Problem | Return the records as they stand. No picture is to be included.

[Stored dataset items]
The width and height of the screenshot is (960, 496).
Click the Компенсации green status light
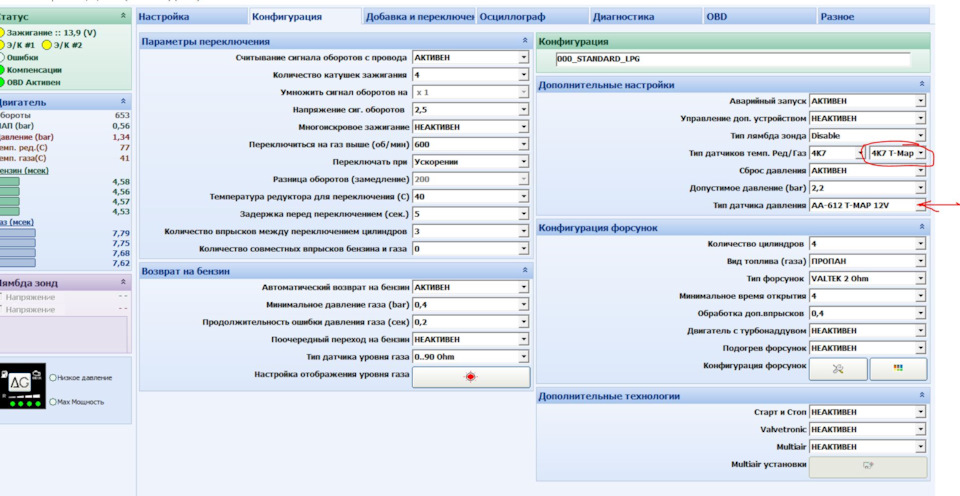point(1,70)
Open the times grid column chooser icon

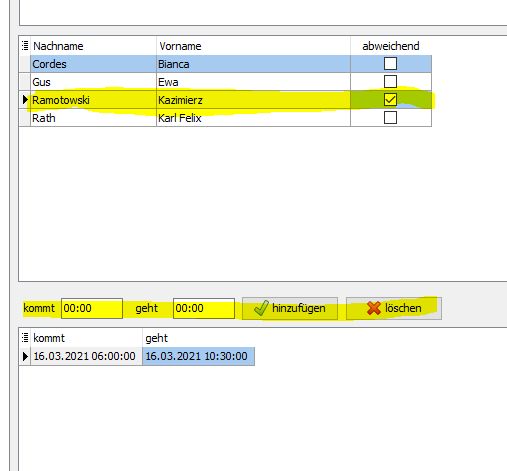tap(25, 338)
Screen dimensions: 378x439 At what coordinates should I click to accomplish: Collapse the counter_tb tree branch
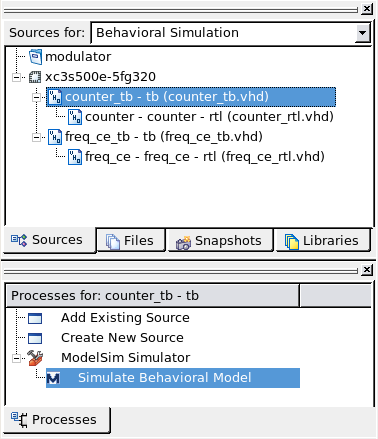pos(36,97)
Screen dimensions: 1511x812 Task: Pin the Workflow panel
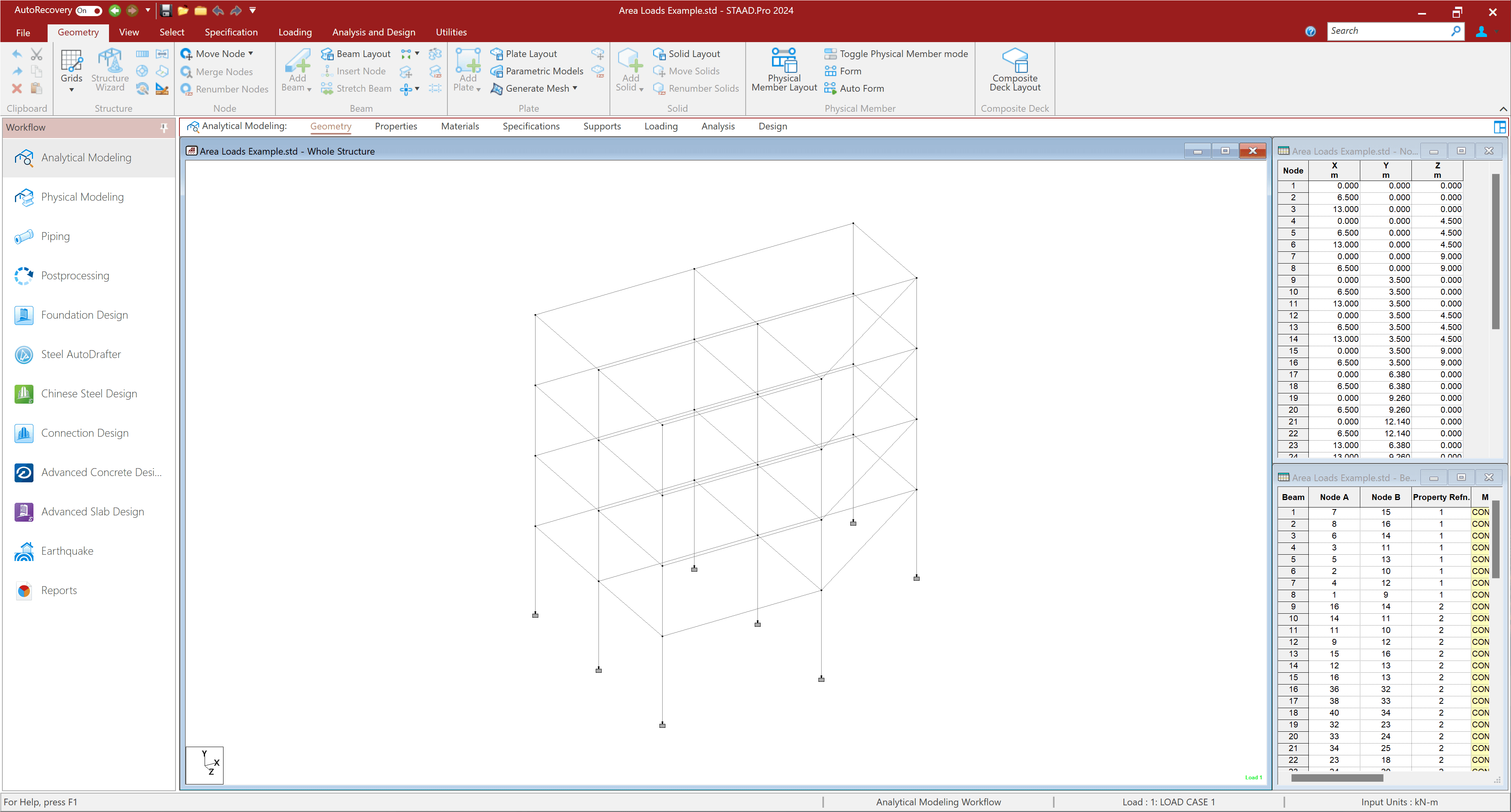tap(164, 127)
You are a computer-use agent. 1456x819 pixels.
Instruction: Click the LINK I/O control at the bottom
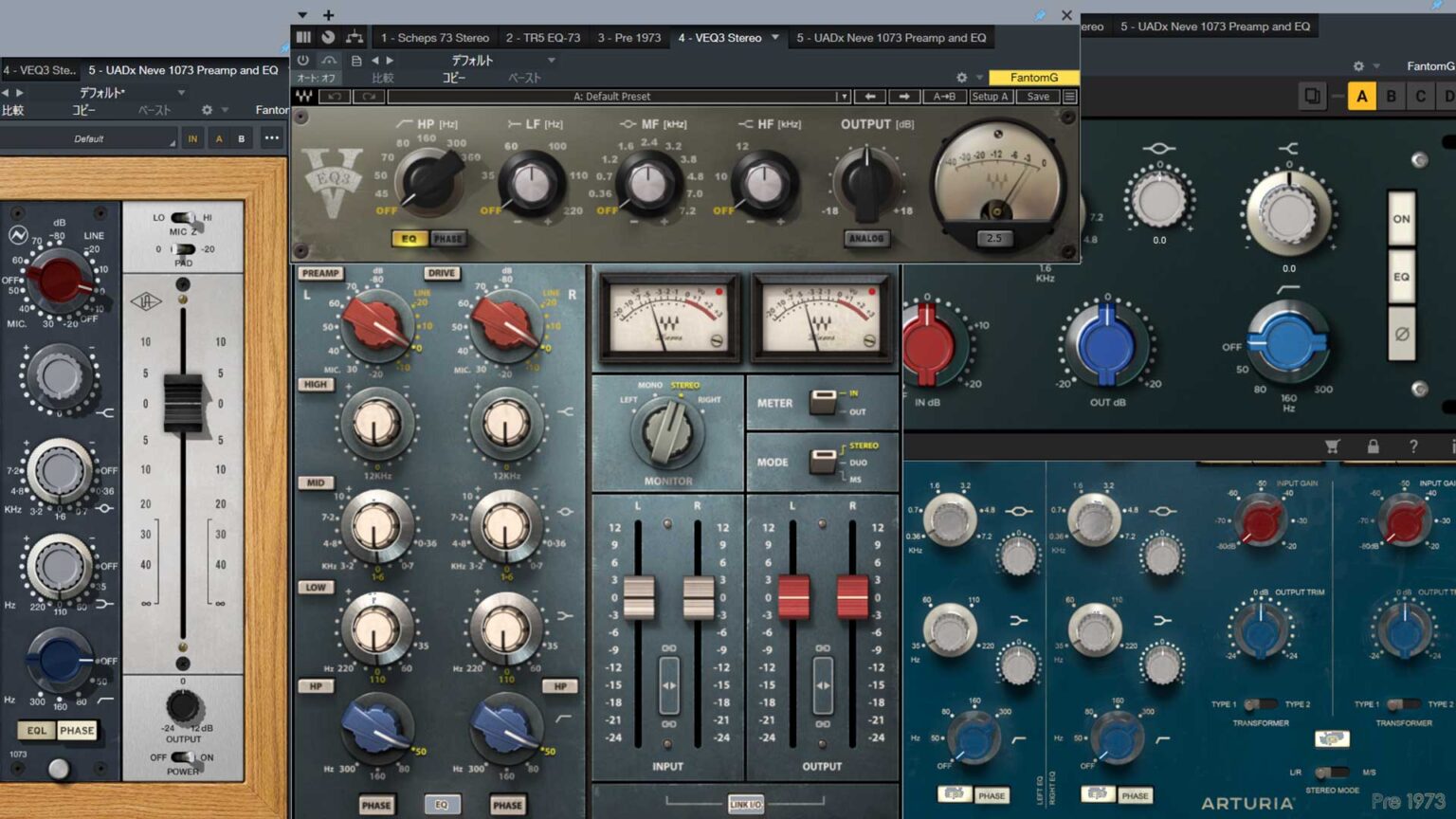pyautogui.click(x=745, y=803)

Task solution |
The width and height of the screenshot is (960, 496).
Click the Компенсации green status light
point(1,70)
Open the times grid column chooser icon

tap(25, 338)
Screen dimensions: 378x439 At what coordinates should I click to accomplish: Collapse the counter_tb tree branch
pos(36,97)
Screen dimensions: 1511x812 Task: Pin the Workflow panel
tap(164, 127)
You are a computer-use agent. 1456x819 pixels.
Instruction: Click the LINK I/O control at the bottom
pyautogui.click(x=745, y=803)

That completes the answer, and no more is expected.